Politically I've always been somewhere on the left. I always remember my grandfather telling me the reason he voted Labour after coming home from the war. "It was simple - I could vote for the haves of the have-nots". This principle remained with me when I went to Salford Uni in 1997 to study history and politics. There as students we talked in pubs and clubs about social-democracy and how to roll back the tide of Thatcherite reforms from 1979. People still talked about marxism. I remember I had voted barely weeks before starting uni in Scotland for devolution; many of us were worried that it wouldn't happen, that the people of Scotland just would grasp the nettle (or thistle, more appropriately). Ask us politics students in 1997 what the struggles of the next decade would be, and just about the last thing anyone would have thought of would be the War on Terror and the erosion of our civil liberties. When we thought of terrorism in 1997, it was the IRA that came to mind.
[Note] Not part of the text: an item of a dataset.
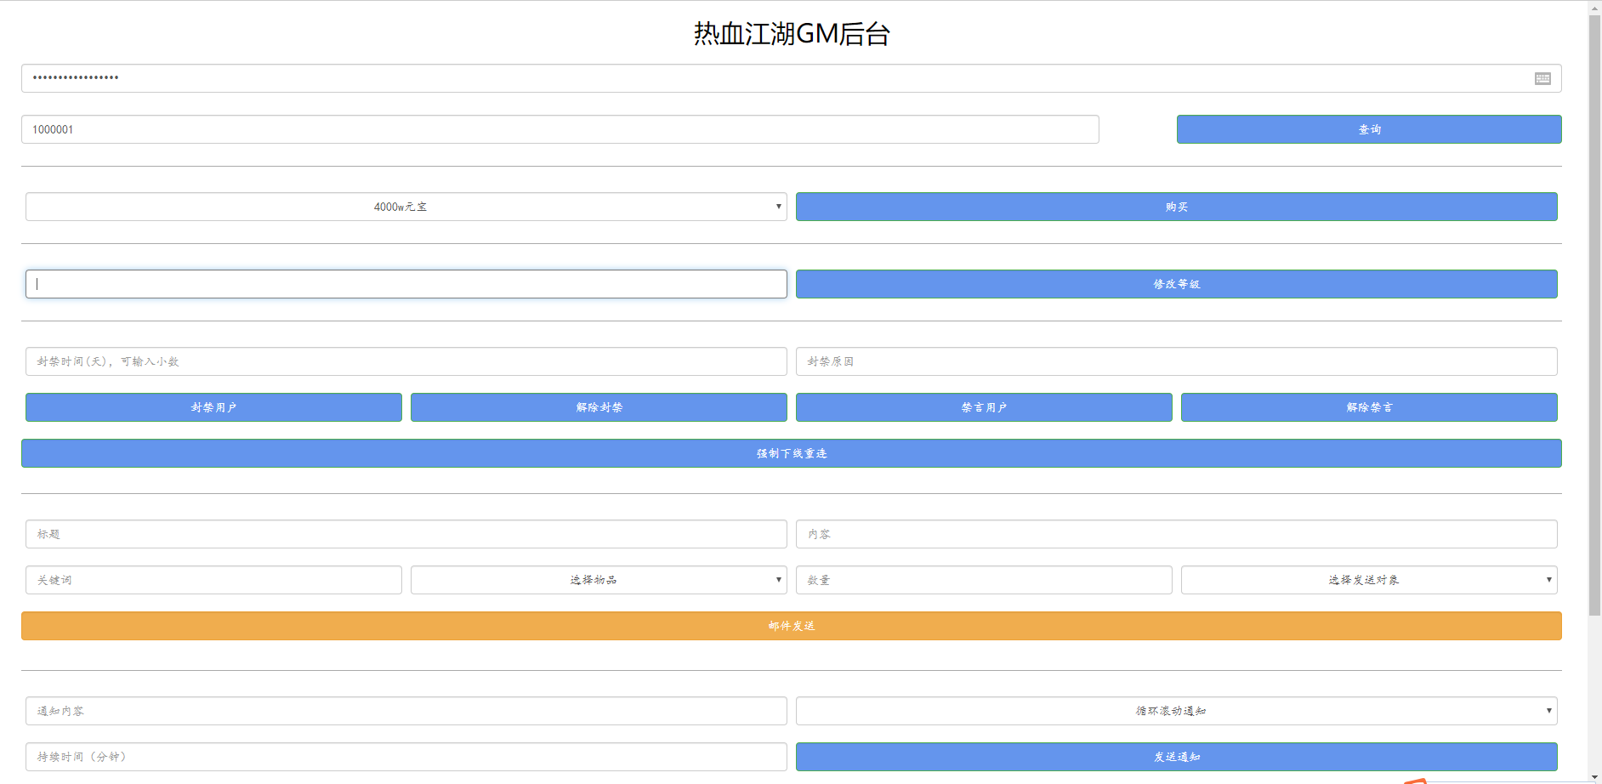The width and height of the screenshot is (1602, 784).
Task: Click the 购买 purchase button
Action: pos(1177,206)
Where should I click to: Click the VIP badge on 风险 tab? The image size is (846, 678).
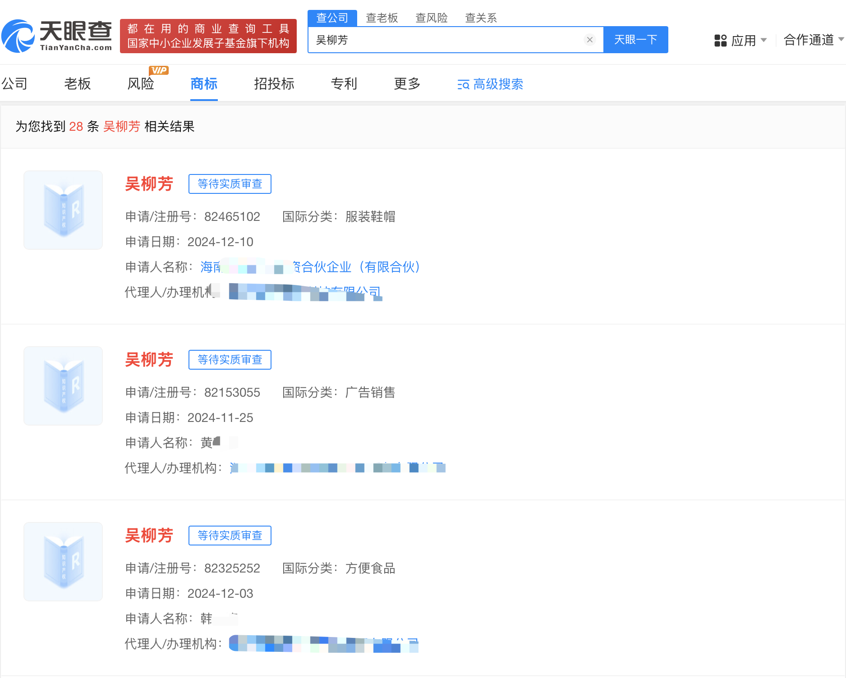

How times have changed. The main items for discussion on the left today have moved away from this. Today on the left we are more concerned with an increasingly authoritarian govt, the divisive legacy of our involvement in Iraq, the struggle with anti-Americanism, some surprusing vitriol towards religion, the occasion public confessions of former lefties 'mugged by reality'. It's all rather strange. The differences between socialists, socialist-democrats, marxists, liberals and everyone else left of centre seems little more than academic quibbling today. It's just not on the radar of public discussion.

And yet my memory probably fails me. There was to be no rolling back of Thatcherite reforms in 1997, it was simply never on the cards. The 9/11 attack was probably an very unfortunate fluke, but the Middle East was still a powder keg, just waiting for someone to strike the match. Divisions and sub-divisions of lefty groups were probably doomed to irrelevance once the Soviet Union disintegrated as British conservative and American republican leadership claimed victory - an event long before 1997. It's so tempting to say 'I was there' about certain events, whilst probably missing the fact the the real turning point was many years earlier, when you hadn't been looking, or probably born.

Though I have an interest in politics, in my heart of hearts, history is my true passion. I'll be writing quite a bit about this over time. I'll finish this post by quoting one of my favorite historians, Marc Bloch. He was a leading French historian between the wars, and took up arms as a resistance fighter in WW2. He was shot by the Nazis in 1944. Anyway - this quote is what this blog is aspiring to.

"The nature of our intelligence is such that it is stimulated far less by the will to know than by the will to understand."